The broader questions that remain are:
  • Whether masters as a body will take the recent procedural changes and the decision in Coral Reef v Silverbond Enterprises as a cue for them to take a slightly more expansive view of their role than has hitherto been the rule (albeit a far from universal rule) in practice. A particular problem is that highlighted by Master Price, namely the traditional view that masters should not vary High Court judge’s orders except by consent. This can have a serious practical impact in cases brought before masters primarily because timetables or other arrangements laid down in earlier orders have broken down.
  • Whether, if masters decisions are now to be afforded the same status as High Court judge’s decisions, the former will become as available as the latter. This was a point Master Matthews addressed as follows: “I accept that in the past masters’ decisions have not been commonly available. But, as HHJ Mackie QC noted in O’Brien v Seagrave, all that means is that, if a judge does not have the master’s reasons for judgment, he or she cannot take them into account. A judge reaching a different decision from that of the master in the absence of the master’s reasons is all the more likely to be convinced it is wrong. But in modern times, with the growth of computer databases (both proprietary and free), searchable over the internet, important masters’ decisions are now readily available. Given the specialist skills that masters have, and the important role that they play in the procedure of Queen’s Bench and Chancery litigation, this can only be an advantage” (Coral Reef v Silverbond Enterprises, at paragraph 48). This reasoning is persuasive. Nevertheless, it remains a challenge to find masters’ decisions on legal databases systematically. Plainly, if masters’ decisions are to be afforded greater weight, greater efforts should be made to disseminate them.

Conclusions
The firm submissions made by leading counsel for Coral Reef about the subordinate position of masters reflect a traditional view about the role and significance of masters and their decisions. It is likewise the case that practitioners may be divided on the merits of masters taking on a greater and more expansive role. For that reason, it would be unwise to assume that Coral Reef will definitely be approved as and when the point reaches the Court of Appeal. In this author’s view, however, such debates now have a distinctly stale air about them. In any event, the time and place for them was before the previous restrictions on the role of masters were largely removed. It makes very little sense for masters to have a wide range of powers but to be stymied in their application of them.

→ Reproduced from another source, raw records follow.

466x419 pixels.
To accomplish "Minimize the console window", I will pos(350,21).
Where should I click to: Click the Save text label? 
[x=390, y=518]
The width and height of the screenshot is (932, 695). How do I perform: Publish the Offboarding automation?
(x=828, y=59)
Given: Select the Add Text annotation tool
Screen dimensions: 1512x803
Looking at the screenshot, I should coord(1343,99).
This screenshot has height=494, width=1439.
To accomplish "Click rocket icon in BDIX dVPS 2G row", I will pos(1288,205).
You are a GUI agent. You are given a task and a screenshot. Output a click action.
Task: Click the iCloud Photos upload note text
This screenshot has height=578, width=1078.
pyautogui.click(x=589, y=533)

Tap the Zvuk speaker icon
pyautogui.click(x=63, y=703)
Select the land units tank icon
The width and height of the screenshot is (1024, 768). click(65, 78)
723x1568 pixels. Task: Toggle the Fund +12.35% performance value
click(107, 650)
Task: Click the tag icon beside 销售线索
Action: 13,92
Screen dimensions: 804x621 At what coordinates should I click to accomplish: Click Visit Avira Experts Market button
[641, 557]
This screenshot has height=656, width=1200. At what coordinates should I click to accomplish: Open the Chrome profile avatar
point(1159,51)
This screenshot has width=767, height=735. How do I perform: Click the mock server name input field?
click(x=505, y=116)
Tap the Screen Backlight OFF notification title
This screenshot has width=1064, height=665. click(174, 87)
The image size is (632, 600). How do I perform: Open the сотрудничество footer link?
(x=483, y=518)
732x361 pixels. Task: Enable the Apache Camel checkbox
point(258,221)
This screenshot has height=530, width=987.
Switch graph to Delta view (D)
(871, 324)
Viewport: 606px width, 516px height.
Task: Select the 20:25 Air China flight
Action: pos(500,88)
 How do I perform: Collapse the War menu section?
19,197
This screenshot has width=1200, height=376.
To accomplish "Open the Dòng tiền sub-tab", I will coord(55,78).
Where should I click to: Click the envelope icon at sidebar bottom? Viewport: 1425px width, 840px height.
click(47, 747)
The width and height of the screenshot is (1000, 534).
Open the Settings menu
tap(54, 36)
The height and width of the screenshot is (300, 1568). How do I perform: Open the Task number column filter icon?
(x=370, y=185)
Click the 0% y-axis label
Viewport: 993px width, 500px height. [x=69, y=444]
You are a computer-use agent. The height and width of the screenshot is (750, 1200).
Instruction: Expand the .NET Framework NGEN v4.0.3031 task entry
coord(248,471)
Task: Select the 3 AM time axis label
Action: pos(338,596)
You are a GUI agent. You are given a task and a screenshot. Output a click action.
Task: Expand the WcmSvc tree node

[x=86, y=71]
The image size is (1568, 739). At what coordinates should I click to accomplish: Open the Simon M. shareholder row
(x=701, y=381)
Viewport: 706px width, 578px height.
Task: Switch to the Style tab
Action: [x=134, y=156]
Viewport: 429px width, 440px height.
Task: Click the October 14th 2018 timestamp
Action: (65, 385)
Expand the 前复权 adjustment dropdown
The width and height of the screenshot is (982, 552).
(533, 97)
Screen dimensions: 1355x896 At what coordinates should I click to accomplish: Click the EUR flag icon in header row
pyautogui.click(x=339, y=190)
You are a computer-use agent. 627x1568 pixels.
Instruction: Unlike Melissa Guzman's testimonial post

This point of principle ties in with the practical point that masters often have greater experience of particular procedural applications than judges, for the simple reason that that is the focus of their work. Likewise, and again as a matter of practice, it might be asked whether it is necessary to trouble the Court of Appeal on each occasion one wishes to challenge a fundamentally procedural decision. That, as matters stand, is the position if that decision is made by a judge rather than a master. It is in turn productive of very significant delay unless a cogent case for urgency can be made out.
All of these factors point to the conclusion that the decision in Coral Reef v Silverbond Enterprises is not simply a correct analysis of the law but also one to be welcomed in practice. The question that remains to be resolved is whether it marks the start of a shift towards masters being sent a greater range of applications than has been the case in practice. The real problem with such a trend would seem more practical than principled: were masters to take on a substantially greater breadth of work, there would be a likely need to increase their number.